WHAT IS REQUIRED.
Please repeat the line that contains "This screenshot has height=830, width=1456." and every line after it, exactly, through the end of the records.

DATASET ENTRIES.
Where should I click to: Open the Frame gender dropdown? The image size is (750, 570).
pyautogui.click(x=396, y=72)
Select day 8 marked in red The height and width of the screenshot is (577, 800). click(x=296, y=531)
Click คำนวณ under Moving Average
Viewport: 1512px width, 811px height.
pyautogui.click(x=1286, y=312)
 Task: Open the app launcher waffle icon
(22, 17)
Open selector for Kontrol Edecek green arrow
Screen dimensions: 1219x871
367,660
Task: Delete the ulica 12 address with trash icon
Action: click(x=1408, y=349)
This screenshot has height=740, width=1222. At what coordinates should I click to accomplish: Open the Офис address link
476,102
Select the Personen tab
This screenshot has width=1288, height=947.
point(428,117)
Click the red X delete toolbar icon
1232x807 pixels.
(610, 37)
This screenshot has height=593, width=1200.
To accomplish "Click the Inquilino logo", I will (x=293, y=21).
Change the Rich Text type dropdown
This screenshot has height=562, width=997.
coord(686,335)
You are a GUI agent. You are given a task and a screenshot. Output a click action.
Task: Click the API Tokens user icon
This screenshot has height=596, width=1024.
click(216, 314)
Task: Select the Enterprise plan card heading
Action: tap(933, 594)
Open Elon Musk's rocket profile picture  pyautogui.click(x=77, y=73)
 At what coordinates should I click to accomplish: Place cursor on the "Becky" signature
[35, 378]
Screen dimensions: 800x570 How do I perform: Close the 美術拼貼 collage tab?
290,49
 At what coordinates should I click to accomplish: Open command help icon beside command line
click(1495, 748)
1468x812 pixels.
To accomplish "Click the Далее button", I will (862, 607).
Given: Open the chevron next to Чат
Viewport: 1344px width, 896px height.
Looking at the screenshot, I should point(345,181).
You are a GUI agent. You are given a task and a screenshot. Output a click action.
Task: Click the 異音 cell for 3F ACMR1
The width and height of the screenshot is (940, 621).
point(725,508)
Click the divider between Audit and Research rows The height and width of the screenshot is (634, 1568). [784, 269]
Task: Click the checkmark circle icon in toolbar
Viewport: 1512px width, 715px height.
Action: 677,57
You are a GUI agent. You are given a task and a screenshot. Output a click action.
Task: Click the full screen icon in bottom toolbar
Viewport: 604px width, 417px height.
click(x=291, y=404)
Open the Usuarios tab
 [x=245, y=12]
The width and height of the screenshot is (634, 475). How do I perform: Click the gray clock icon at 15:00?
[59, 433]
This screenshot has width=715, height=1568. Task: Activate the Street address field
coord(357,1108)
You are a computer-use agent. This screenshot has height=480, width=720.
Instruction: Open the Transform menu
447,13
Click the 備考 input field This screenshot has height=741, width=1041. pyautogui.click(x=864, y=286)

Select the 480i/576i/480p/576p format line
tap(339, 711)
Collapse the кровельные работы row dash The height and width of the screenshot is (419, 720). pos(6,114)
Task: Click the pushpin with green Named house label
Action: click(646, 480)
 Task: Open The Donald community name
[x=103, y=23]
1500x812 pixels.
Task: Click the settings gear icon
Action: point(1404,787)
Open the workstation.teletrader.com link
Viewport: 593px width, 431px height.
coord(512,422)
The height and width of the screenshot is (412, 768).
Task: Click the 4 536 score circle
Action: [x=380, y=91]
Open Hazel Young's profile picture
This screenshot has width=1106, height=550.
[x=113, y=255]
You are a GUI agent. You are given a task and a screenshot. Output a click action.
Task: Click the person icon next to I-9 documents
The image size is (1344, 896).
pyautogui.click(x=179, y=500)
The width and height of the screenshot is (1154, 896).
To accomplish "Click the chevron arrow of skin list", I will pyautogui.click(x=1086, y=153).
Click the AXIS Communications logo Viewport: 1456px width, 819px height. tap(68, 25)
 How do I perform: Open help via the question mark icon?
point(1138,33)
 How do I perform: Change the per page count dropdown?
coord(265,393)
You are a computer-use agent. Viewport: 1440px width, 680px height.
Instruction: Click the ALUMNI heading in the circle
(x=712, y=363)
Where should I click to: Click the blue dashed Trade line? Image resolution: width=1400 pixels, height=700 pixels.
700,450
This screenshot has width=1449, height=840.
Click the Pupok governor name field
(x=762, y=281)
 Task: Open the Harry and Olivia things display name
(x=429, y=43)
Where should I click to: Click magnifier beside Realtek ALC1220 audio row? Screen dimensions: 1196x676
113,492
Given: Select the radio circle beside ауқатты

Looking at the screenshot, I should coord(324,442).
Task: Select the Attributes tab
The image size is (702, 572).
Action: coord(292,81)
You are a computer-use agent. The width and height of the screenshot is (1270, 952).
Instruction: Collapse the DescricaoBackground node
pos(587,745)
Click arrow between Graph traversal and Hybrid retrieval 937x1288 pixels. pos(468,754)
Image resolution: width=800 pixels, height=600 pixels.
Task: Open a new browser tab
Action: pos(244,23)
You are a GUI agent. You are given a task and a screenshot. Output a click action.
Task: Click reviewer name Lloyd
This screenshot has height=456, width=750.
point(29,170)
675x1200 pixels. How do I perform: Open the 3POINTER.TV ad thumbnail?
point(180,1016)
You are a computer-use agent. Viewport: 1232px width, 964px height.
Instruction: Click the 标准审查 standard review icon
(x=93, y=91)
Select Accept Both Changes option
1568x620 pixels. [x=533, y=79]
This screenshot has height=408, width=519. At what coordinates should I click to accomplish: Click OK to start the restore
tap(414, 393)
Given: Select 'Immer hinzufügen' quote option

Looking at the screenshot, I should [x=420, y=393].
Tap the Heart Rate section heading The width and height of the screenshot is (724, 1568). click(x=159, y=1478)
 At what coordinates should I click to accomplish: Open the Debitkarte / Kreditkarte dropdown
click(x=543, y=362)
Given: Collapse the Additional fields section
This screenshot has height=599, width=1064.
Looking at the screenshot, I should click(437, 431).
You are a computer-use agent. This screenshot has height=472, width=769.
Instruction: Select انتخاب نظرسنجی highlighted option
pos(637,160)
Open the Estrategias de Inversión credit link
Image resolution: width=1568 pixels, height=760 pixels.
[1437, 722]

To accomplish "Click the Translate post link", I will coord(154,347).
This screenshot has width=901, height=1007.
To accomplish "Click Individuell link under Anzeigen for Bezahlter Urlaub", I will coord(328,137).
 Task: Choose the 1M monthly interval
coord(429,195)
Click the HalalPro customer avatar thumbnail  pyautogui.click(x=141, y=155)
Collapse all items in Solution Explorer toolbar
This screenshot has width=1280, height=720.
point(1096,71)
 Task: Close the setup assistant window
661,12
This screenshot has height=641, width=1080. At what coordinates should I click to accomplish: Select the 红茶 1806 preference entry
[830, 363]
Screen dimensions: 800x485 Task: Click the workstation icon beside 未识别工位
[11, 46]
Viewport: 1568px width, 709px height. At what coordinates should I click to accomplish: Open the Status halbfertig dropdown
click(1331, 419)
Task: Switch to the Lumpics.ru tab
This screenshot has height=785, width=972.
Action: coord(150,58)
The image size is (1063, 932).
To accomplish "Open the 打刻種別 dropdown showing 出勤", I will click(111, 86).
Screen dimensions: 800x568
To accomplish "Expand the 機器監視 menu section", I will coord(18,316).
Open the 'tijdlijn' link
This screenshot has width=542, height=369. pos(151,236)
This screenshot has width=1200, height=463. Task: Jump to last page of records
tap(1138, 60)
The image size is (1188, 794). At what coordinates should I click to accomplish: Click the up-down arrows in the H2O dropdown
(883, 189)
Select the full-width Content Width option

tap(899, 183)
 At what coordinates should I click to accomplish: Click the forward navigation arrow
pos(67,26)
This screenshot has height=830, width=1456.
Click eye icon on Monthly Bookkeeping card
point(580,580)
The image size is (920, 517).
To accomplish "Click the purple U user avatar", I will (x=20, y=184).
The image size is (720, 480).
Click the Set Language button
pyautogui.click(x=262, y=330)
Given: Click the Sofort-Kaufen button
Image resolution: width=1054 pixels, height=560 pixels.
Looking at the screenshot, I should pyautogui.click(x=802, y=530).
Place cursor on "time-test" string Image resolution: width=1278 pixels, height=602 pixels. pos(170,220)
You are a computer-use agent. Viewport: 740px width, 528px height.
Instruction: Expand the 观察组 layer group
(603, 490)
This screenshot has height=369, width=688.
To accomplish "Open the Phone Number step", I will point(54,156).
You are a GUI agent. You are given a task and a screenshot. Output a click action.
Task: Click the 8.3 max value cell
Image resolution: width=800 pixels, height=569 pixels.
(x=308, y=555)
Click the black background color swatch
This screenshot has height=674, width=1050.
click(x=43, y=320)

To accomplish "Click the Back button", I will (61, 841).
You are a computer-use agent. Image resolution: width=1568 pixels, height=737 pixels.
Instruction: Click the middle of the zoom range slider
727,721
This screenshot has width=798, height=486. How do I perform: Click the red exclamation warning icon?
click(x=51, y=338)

RESPONSE TO THE TASK.
This screenshot has height=830, width=1456.
Click eye icon on Monthly Bookkeeping card
point(580,580)
The image size is (920, 517).
To accomplish "Click the purple U user avatar", I will (x=20, y=184).
The image size is (720, 480).
Click the Set Language button
pyautogui.click(x=262, y=330)
Given: Click the Sofort-Kaufen button
Image resolution: width=1054 pixels, height=560 pixels.
Looking at the screenshot, I should pyautogui.click(x=802, y=530).
Place cursor on "time-test" string Image resolution: width=1278 pixels, height=602 pixels. pos(170,220)
You are a computer-use agent. Viewport: 740px width, 528px height.
Instruction: Expand the 观察组 layer group
(603, 490)
This screenshot has height=369, width=688.
To accomplish "Open the Phone Number step", I will point(54,156).
You are a GUI agent. You are given a task and a screenshot. Output a click action.
Task: Click the 8.3 max value cell
Image resolution: width=800 pixels, height=569 pixels.
(x=308, y=555)
Click the black background color swatch
This screenshot has height=674, width=1050.
click(x=43, y=320)

To accomplish "Click the Back button", I will (61, 841).
You are a computer-use agent. Image resolution: width=1568 pixels, height=737 pixels.
Instruction: Click the middle of the zoom range slider
727,721
This screenshot has width=798, height=486. How do I perform: Click the red exclamation warning icon?
click(x=51, y=338)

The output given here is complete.